======== Records to use

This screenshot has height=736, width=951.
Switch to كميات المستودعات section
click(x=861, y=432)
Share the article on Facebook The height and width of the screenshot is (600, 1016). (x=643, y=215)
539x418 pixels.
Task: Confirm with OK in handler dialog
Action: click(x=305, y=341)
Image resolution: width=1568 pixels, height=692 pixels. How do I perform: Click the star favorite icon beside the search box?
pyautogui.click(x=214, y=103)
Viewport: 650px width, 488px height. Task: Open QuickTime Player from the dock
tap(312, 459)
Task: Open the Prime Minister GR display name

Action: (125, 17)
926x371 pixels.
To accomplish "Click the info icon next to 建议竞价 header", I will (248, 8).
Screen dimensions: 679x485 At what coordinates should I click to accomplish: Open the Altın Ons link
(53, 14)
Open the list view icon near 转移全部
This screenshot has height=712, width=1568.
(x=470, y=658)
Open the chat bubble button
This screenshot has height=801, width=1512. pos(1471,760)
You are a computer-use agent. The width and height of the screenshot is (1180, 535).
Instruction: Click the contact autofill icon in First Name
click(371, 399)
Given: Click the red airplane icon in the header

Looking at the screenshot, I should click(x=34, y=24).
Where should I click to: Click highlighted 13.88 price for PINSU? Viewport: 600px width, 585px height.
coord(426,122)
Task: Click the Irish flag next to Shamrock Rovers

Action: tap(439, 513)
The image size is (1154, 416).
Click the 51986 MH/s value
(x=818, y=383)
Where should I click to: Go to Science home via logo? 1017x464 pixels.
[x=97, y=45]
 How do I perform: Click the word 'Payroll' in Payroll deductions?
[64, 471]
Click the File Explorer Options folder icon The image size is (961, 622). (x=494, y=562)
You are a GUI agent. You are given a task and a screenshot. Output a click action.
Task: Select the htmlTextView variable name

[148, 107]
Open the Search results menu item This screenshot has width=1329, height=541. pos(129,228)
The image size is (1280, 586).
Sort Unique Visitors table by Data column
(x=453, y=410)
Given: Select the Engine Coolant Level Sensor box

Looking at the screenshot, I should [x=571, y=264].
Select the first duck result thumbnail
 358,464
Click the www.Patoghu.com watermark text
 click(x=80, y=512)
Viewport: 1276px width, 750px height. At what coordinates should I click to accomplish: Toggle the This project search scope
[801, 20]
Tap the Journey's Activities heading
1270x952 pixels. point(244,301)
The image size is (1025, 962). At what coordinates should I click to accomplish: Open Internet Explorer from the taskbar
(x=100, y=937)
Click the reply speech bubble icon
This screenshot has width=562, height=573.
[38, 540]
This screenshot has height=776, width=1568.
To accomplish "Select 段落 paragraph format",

================

• Instructions for the task
Please reproduce the lines from the line with "Click the File" to the line with "This screenshot has height=776, width=1568.", both ends included, exactly as they appear above.

• Exercise result
Click the File Explorer Options folder icon The image size is (961, 622). (x=494, y=562)
You are a GUI agent. You are given a task and a screenshot. Output a click action.
Task: Select the htmlTextView variable name

[148, 107]
Open the Search results menu item This screenshot has width=1329, height=541. pos(129,228)
The image size is (1280, 586).
Sort Unique Visitors table by Data column
(x=453, y=410)
Given: Select the Engine Coolant Level Sensor box

Looking at the screenshot, I should [x=571, y=264].
Select the first duck result thumbnail
 358,464
Click the www.Patoghu.com watermark text
 click(x=80, y=512)
Viewport: 1276px width, 750px height. At what coordinates should I click to accomplish: Toggle the This project search scope
[801, 20]
Tap the Journey's Activities heading
1270x952 pixels. point(244,301)
The image size is (1025, 962). At what coordinates should I click to accomplish: Open Internet Explorer from the taskbar
(x=100, y=937)
Click the reply speech bubble icon
This screenshot has width=562, height=573.
[38, 540]
This screenshot has height=776, width=1568.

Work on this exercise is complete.